Monday, June 14, 2021

Triggered thoughts

 An artist, like myself, who uses imagination in preference to producing pictures derived from what is in front of me, spends much time, night and day, in thought. And those thoughts are not always connected with the art in progress, but are often triggered by it or perhaps by general conversation. So there is a lot going on in an artist's head when he or she is not actually painting, sculpting or whatever.

Yesterday, for instance, my thoughts crossed from bidets to old aeroplanes to punishment, besides deciding that I would have to clean several pastels after finishing a composition that relates to a dog knocking over my first baby.

When using or just looking at a bidet, I keep reminding myself what a wonderful object it is.
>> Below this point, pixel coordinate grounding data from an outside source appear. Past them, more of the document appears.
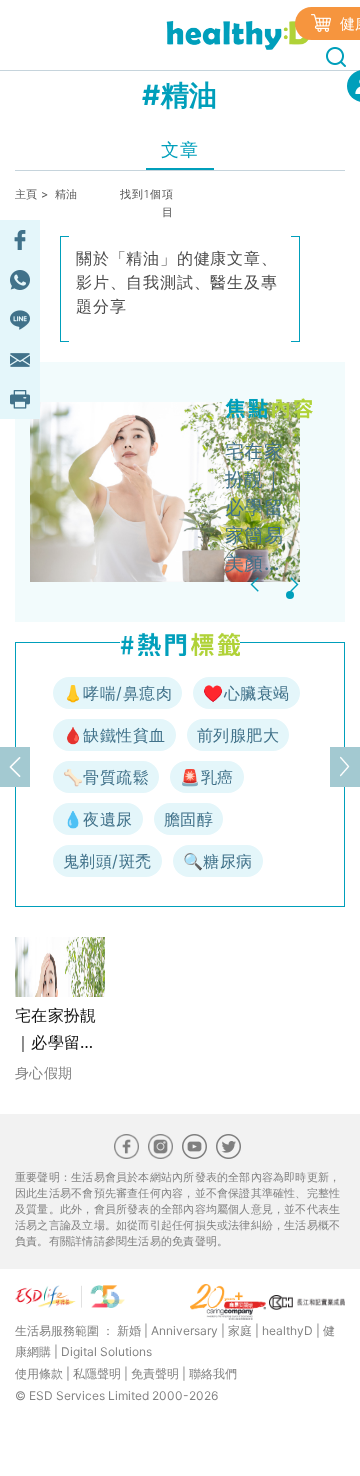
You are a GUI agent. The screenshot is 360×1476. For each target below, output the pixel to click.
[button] (257, 584)
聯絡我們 (213, 1373)
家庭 (240, 1330)
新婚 (129, 1330)
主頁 (26, 194)
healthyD (287, 1330)
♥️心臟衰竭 (246, 693)
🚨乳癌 (206, 777)
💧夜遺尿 (98, 819)
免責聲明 (155, 1373)
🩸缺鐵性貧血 (114, 735)
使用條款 (39, 1373)
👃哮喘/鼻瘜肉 (117, 693)
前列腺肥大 (238, 735)
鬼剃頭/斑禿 (107, 861)
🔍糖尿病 (218, 861)
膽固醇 (188, 819)
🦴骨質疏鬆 (106, 777)
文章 (179, 149)
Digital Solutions (106, 1351)
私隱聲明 (97, 1373)
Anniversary (184, 1330)
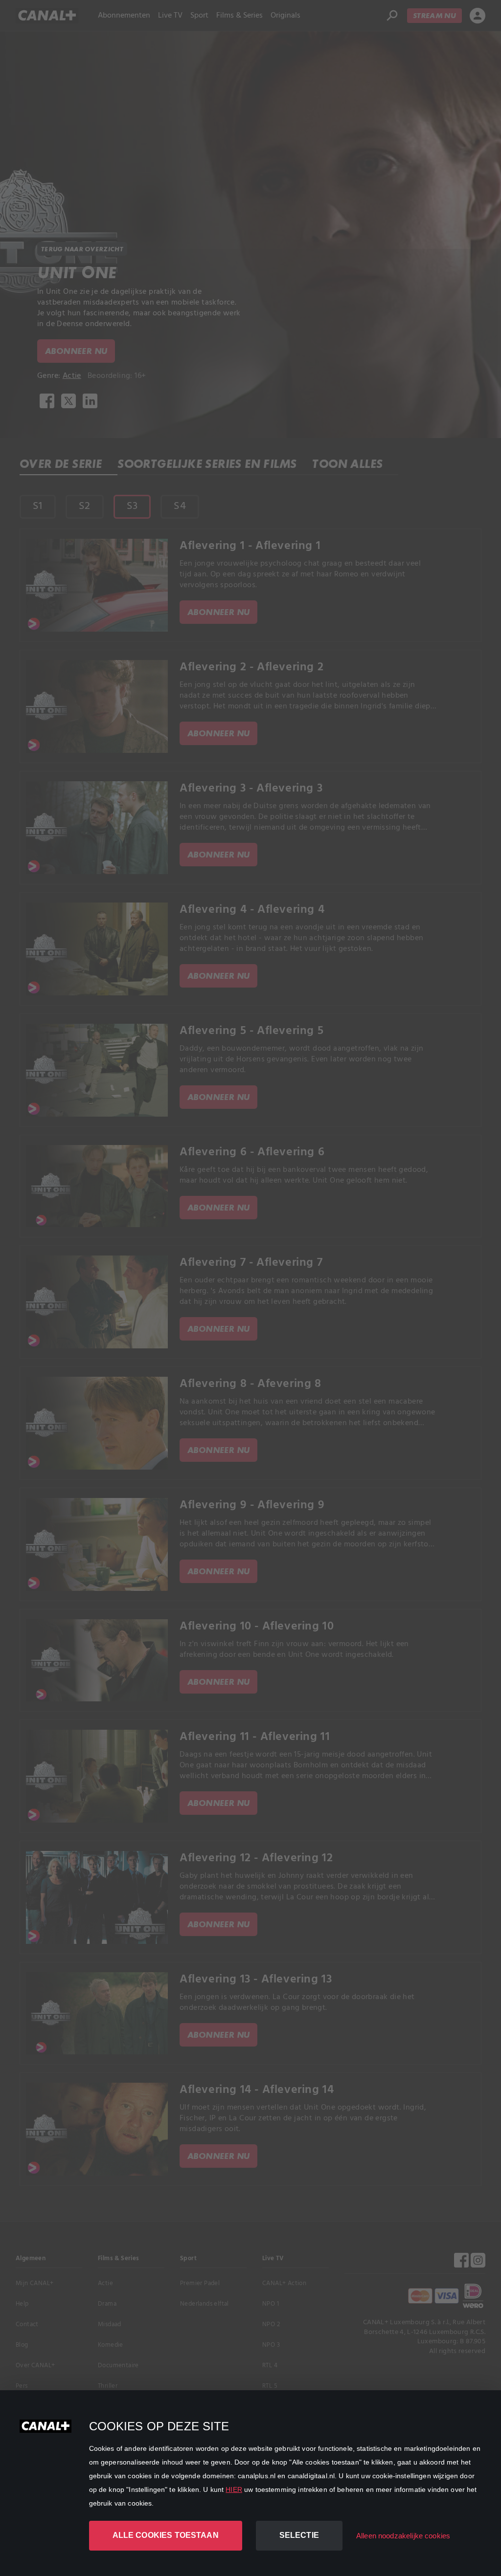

The French have realised this for years. 

As an impecunious student I would seek out saucy 18th century coloured French prints of the goings on in bedchambers, often aided by a maid with a hidden gentleman looking on. Framed, they adorned my  lavatory in the country. I bought them for a pittance from those sort-of sheds on the banks of the Seine in Paris. Many scenes featured a bidet, and used, as had always been the case, primarily to refresh and clean one's intimate parts. When leaving the countryside to return to London, these coloured prints fetched a surprisingly grand sum at auction.

The house I acquired in Hammersmith did not have a bidet, but a woman in the adjoining street, who had also bought at the same time, did have one, which she thoroughly disliked. So I had it plumbed in to my house - to our mutual satisfaction.

Not all French people find bidets essential to lower-body cleanliness, as the owner of the hotel in which we always stayed in Dieppe, had all the bidets in his hotel dispensed with. We have not returned there.

I then found myself thinking about weather and aeroplanes (they are close connected, but not in any way with bidets).

I rise early in the mornings, earlier in summer, and look out at the weather. I want to see what is happening with wind direction and speed, rain, clouds, frost, snow, ice, dew, the changing seasons, birds, and especially aeroplanes. I like to know which runway is in use when aircraft approach Heathrow from the East. Once a pilot, such observations become habitual and at times life-dependant.

Sadly, the shapes and variety of aircraft are merging into the form of an elegant body and two jet engines. Those with four engines seem to be out of favour as being less commercially economical.

I was pondering about which aircraft I had flown or been flown in that were a pleasure to the eye. I settled on the 1938, four-engined Ensign - now virtually forgotten. And for glorious eccentricity the obvious choice would be the 1931 HP 42, four-engined biplane. The large machine, that always looked to me as if it was a bit bent in the middle, flew from Croydon Aerodrome in London to Le Bourget in Paris. It travelled at a stately 100 miles an hour, giving its 40 passengers plenty of time to be served Champagne by the stewards. These aeroplanes were utterly reliable, but had one been in trouble it could have easily landed in a field, be mended, and then taken off again.

I suppose that thinking of 1930s aeroplanes took my mind back to school when I first took to the air as a child passenger in an Avro Tutor.

The water to flush the tiled urinary wall at school was housed high up in an iron cistern. With strong stomach muscles I was able to pee into it from floor level (boys will be boys). Word must have reached the headmaster about this misdemeanour. I was summoned to his office, short trousers down, bend over, swish, swish, swish, pain, trousers back on and return to class.

The red and blue welts crossing one's behind were almost a badge of courage and pride, being much admired by ones fellow students. 

Some schools, founded in times past, were geared not just to educate but to toughen up the boys (no girls at this school) to prepare them for running the Empire. Margreet. who is Dutch, thought that this treatment was most barbaric. We accepted it - had to.